Sul divieto degli smartphone
Si dice che un orologio fermo segni sempre l'ora esatta due volte al giorno. Applicherei questo detto al provvedimento del Ministro Valditara sul divieto dei cellulari a scuola.
Premetto: sono stato un convinto utilizzatore delle tecnologie in classe perché, soprattutto per la matematica, hanno ampliato enormemente le possibilità didattiche. Attività interessanti, stimolanti, ricche di significato e altrimenti impossibili da realizzare con il tradizionale binomio carta-e-penna. I software di geometria dinamica, le piattaforme interattive, le simulazioni: per anni ho arricchito le mie lezioni ottenendo risultati impensabili senza questi strumenti.
Sembrava aprirsi un mondo meraviglioso e pieno di possibilità. E per molto tempo è stato davvero così.
Poi qualcosa si è inceppato. Le attività che prima proponevo con entusiasmo sono diventate sempre più difficili da gestire, fino a quando mi sono rassegnato a lasciarle in un angolo del mio disco rigido, come vecchie foto che non si guardano più.
Cosa è successo? Che siamo passati dal laboratorio di informatica all'utilizzo del telefonino in classe. Eccolo il colpevole. Gli smartphone e il conseguente dilagare dei social, soprattutto questi, che hanno annullato tutti gli effetti potenzialmente positivi del progresso tecnologico. La grande rete, che nella mia immaginazione doveva liberare le menti e aprire le porte di una conoscenza senza limiti, ha finito per ingabbiare i ragazzi in bolle sempre più piccole e tempi di attenzione sempre più ridotti.
Molti degli studenti che ho davanti sono diventati, letteralmente, dipendenti dai telefoni: scrollano compulsivamente, mettono like in automatico, non riescono a gestire nemmeno dieci minuti di attesa. Se arriva una notifica, resistere è praticamente impossibile. Sia chiaro, questo non durante le lezioni, ma tutta questa frenesia li ha resi incapaci di fare riflessioni lunghe, accettare le pause, mantenere l'attenzione. E quel cellulare sul banco che improvvisamente si illumina, diventa l'interruttore che li distrae, distoglie l'attenzione, impedisce di seguire.
La situazione era diventata così ingestibile che l'anno scorso avevo già deciso di bandire i cellulari dai banchi. La reazione delle classi? "Prof, possiamo farcela, non ce li tolga!". Ci ho creduto. Errore.
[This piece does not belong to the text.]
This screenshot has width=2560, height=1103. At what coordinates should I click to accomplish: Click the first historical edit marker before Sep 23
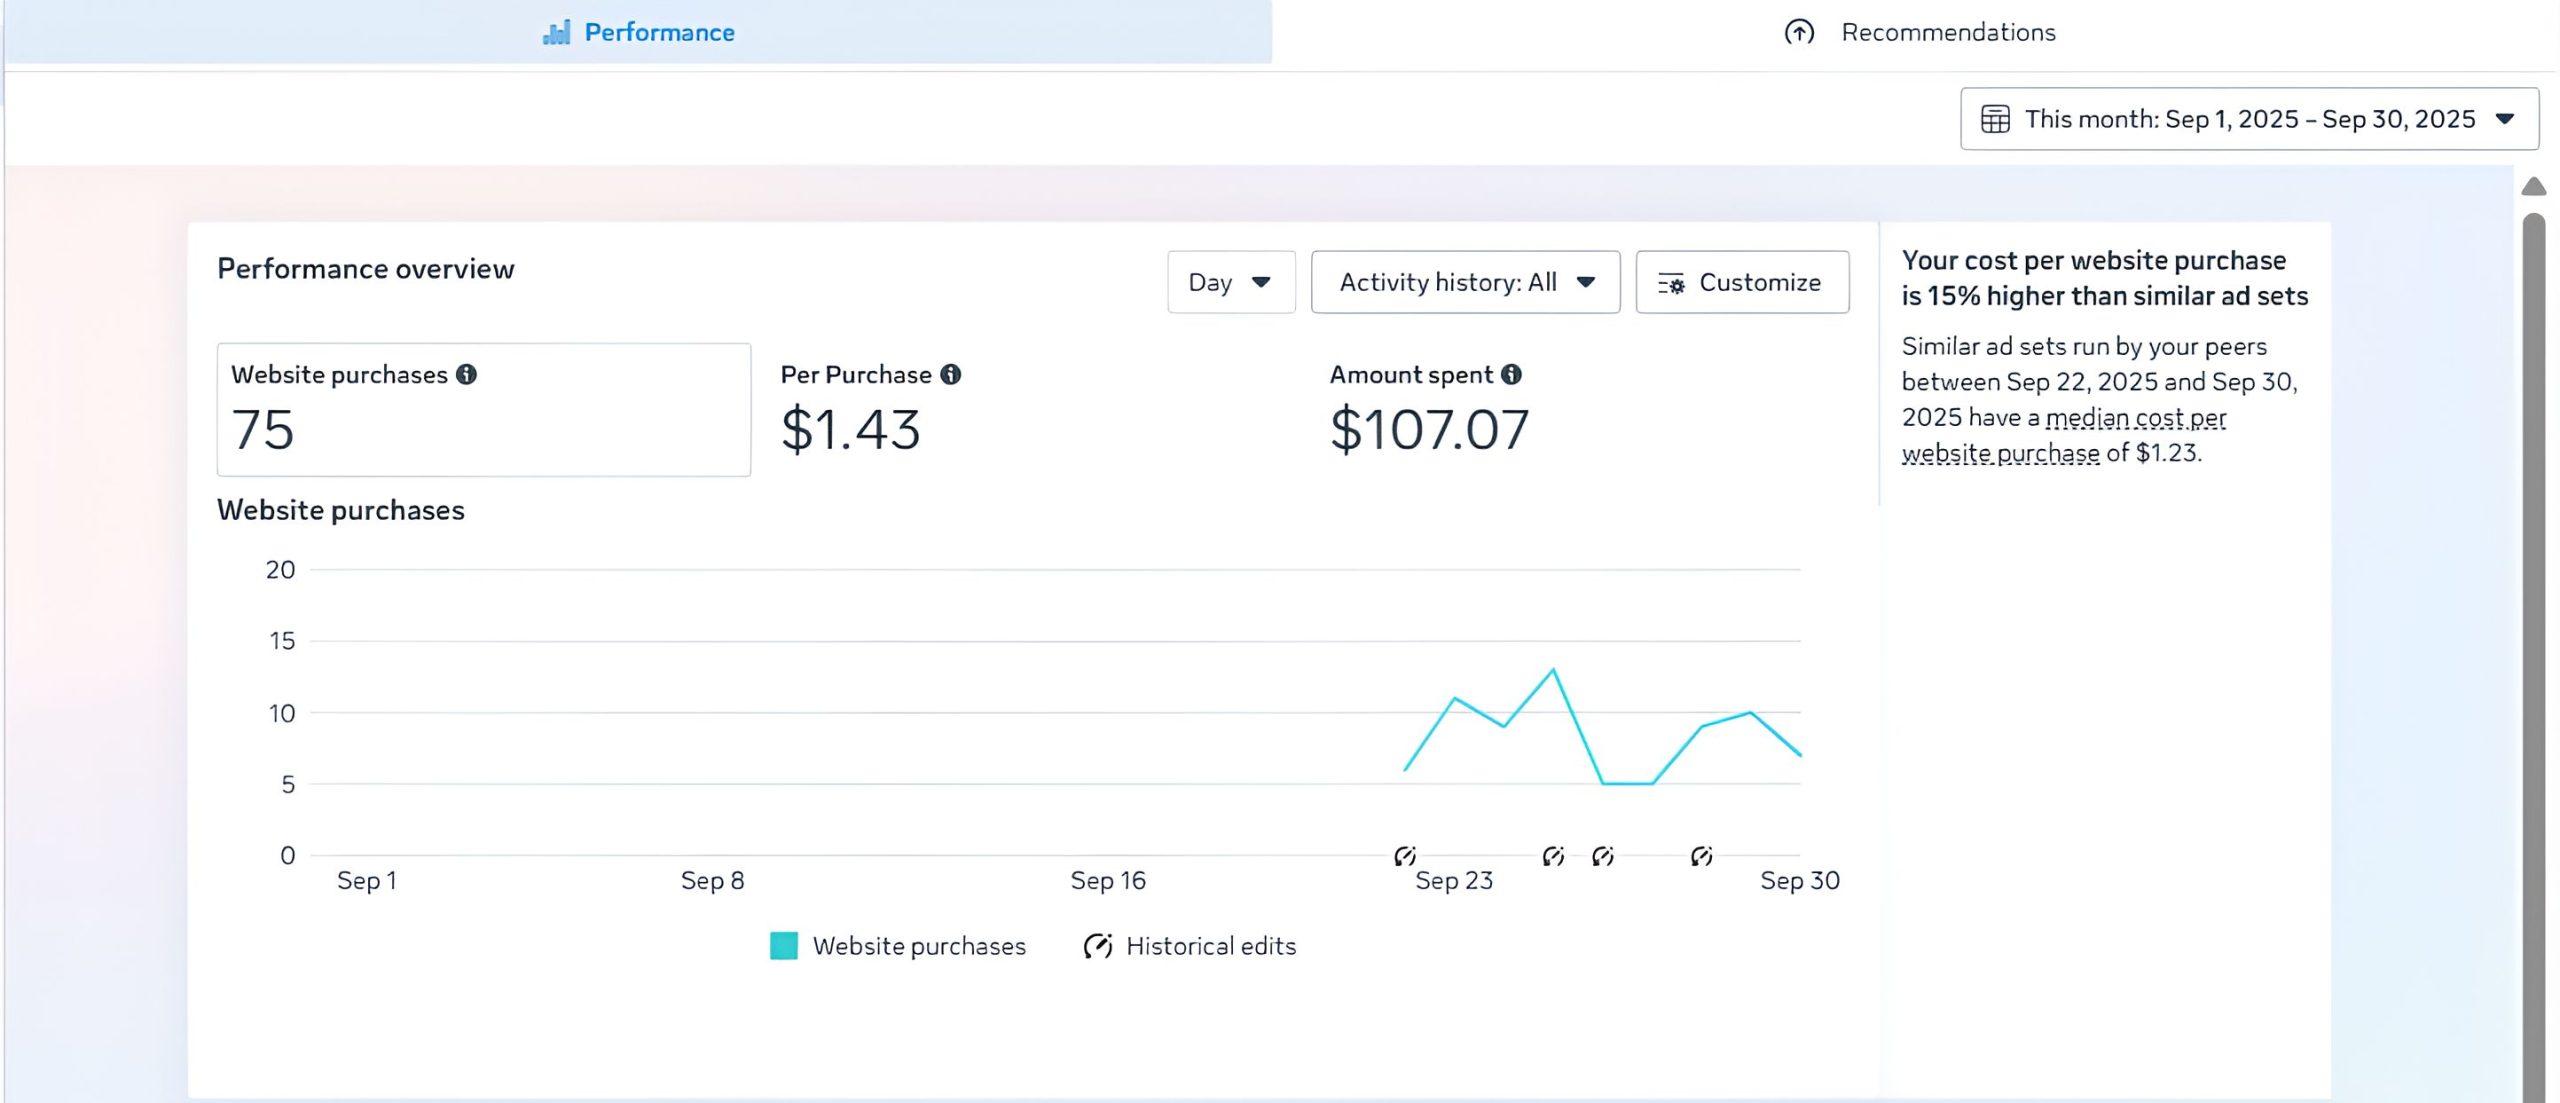[x=1404, y=856]
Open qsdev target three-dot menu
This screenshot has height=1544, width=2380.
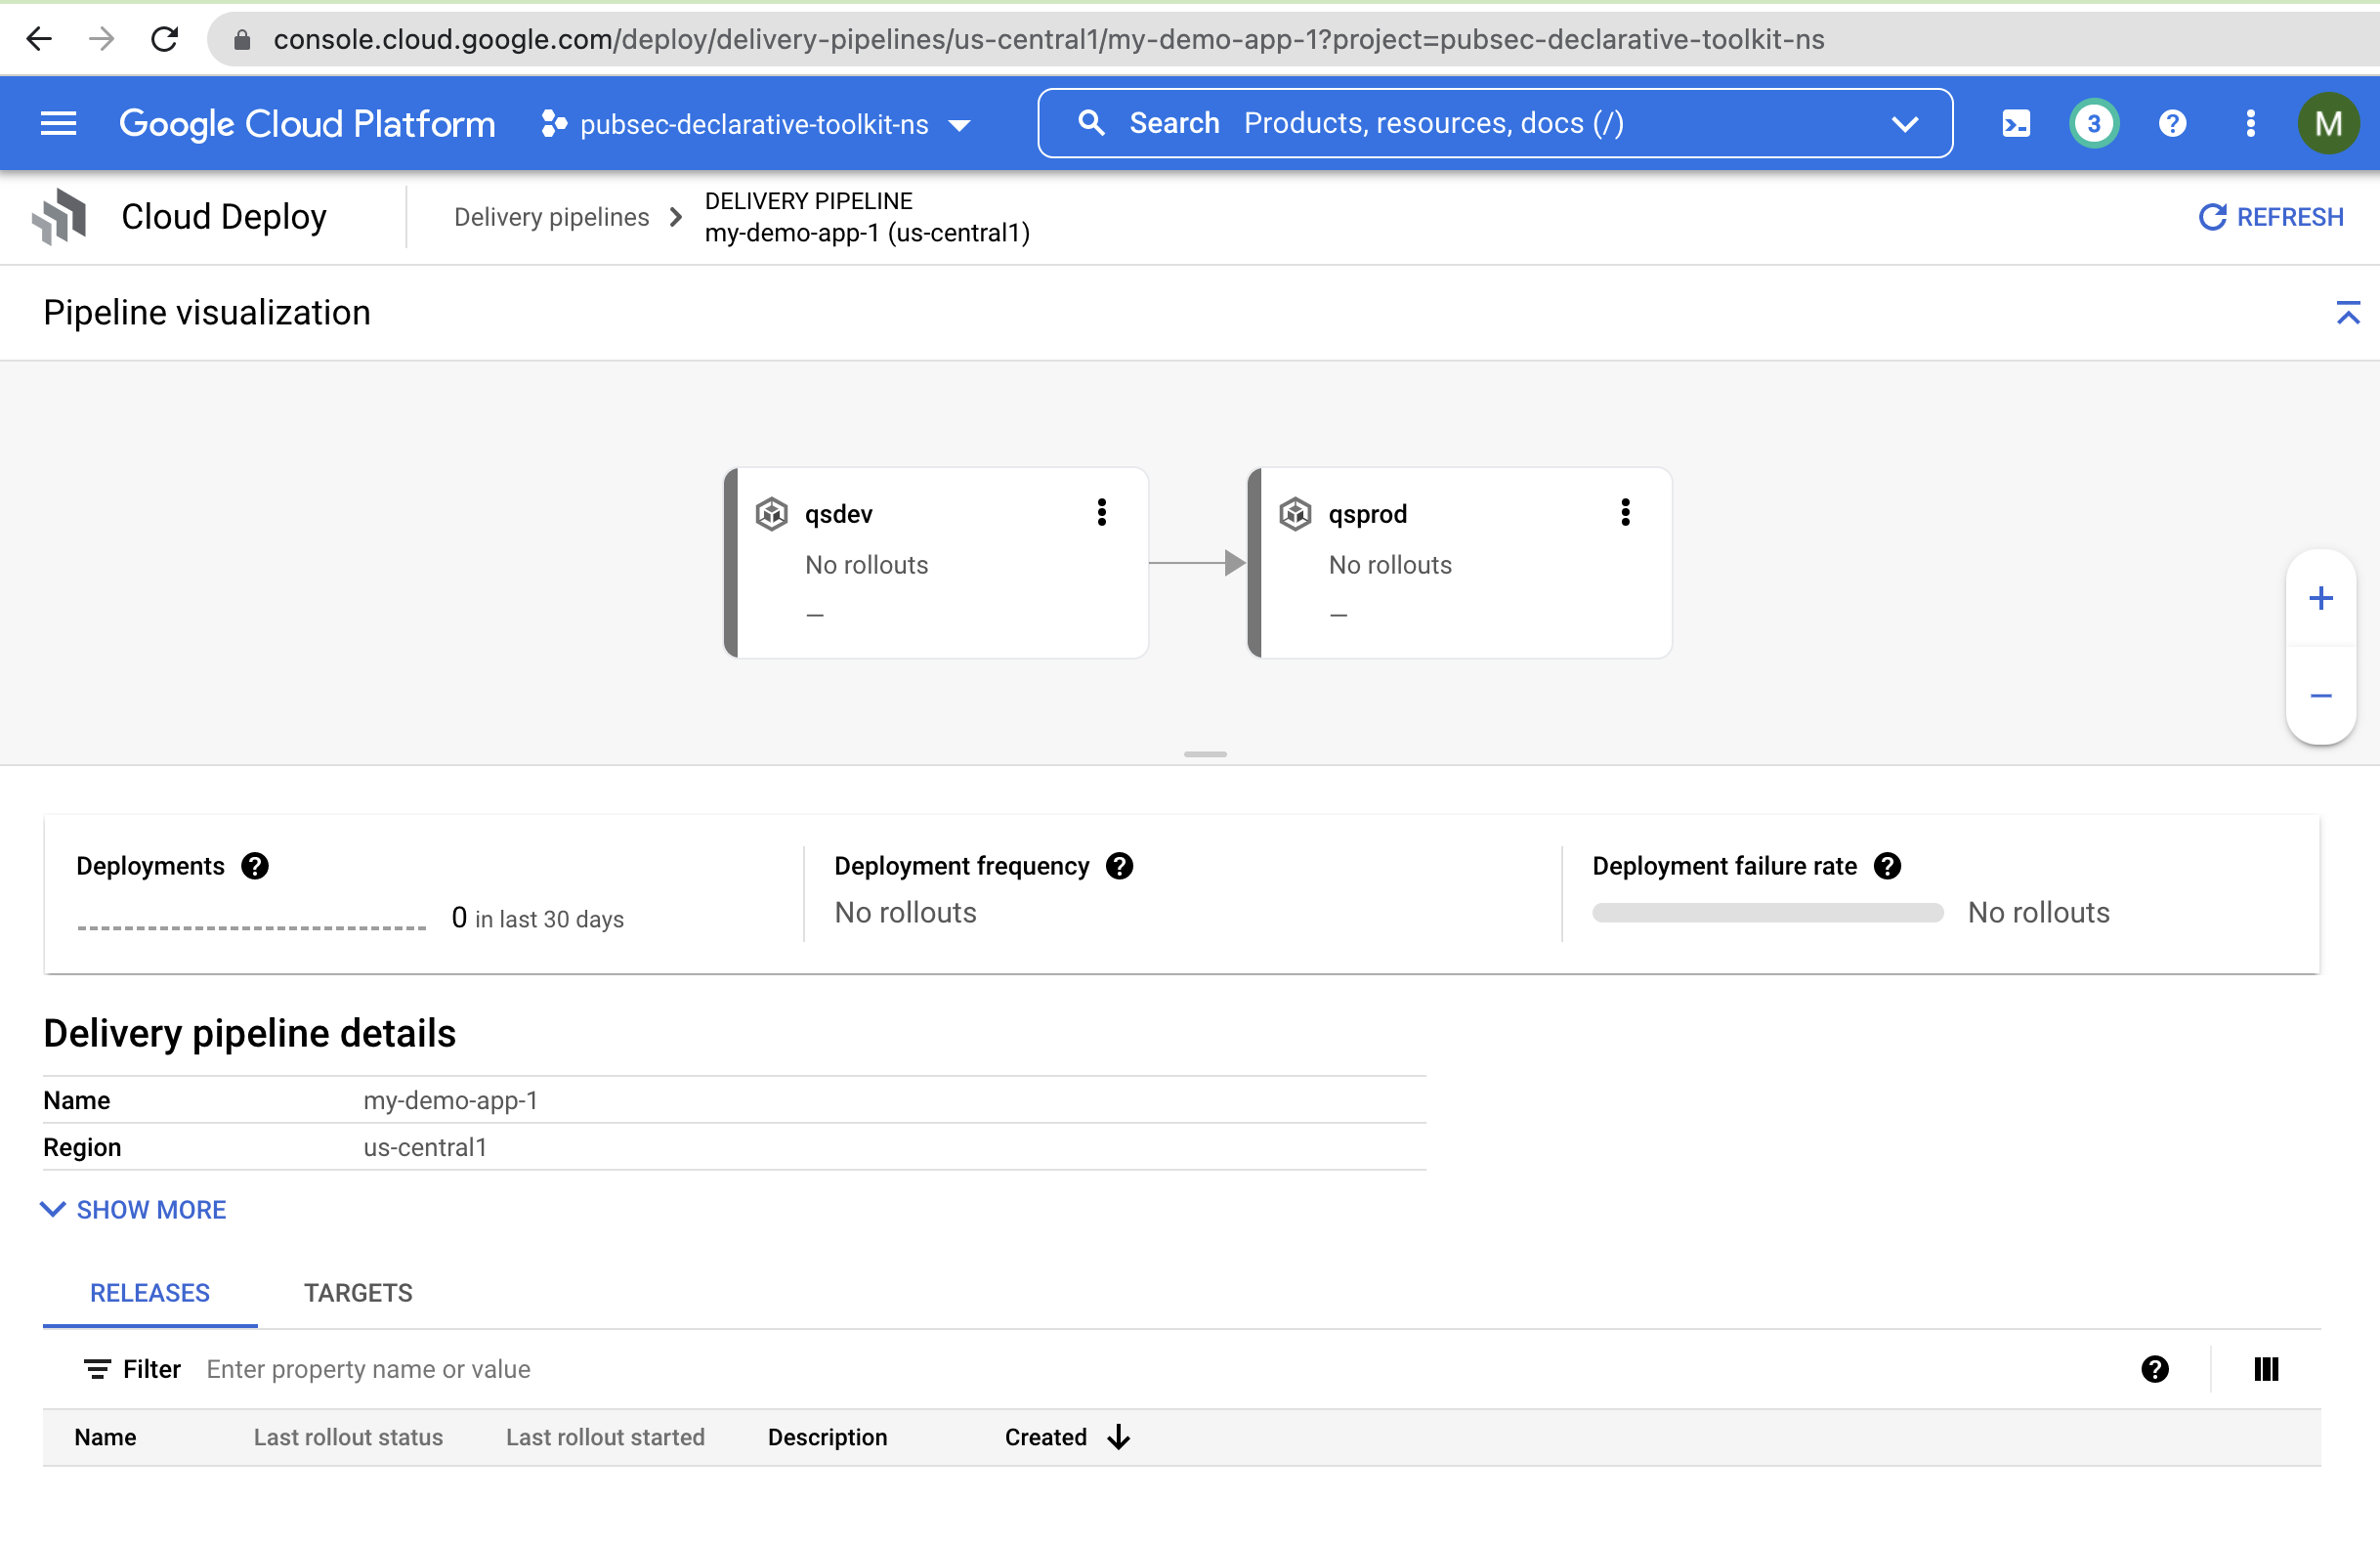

Sono bastati tre giorni per capire che no, non potevano farcela.
Anche quando continuavo a usare gli smartphone per le attività didattiche, mi sono dovuto arrendere all'evidenza: i vantaggi, che pure ci sarebbero, vengono completamente vanificati dagli effetti collaterali. Incapacità di concentrarsi per più di qualche minuto, attenzione frammentata, distrazioni continue.
Molte delle ricerche su questo tema confermano che siamo di fronte a una vera e propria dipendenza.
Controlliamo il telefono: in media, ogni 12 minuti. I teenagers? Ogni 15 secondi quando non sono impegnati in un'attività specifica. Quindici secondi! Meno del tempo che serve per leggere questa frase due volte. Uno studio ha dimostrato che anche solo avere il telefono visibile sul banco (spento, eh!) riduce le performance cognitive del 10%. Il motivo? Una parte del nostro cervello resta sempre "in allerta" per controllare se arrivano notifiche. È il cosiddetto effetto "brain drain": la sola presenza di uno smartphone riduce le capacità cognitive disponibili, anche quando il dispositivo non viene utilizzato attivamente.
Quindi sì, questa volta devo essere d'accordo con il Ministro. So bene che la scuola dovrebbe educare ad un utilizzo responsabile di questi strumenti e che i divieti non sempre portano ai risultati attesi. Ma la situazione, per come la vedo io, è davvero grave, molto grave.
Un tentativo andava fatto, staremo a vedere se servirà a qualcosa.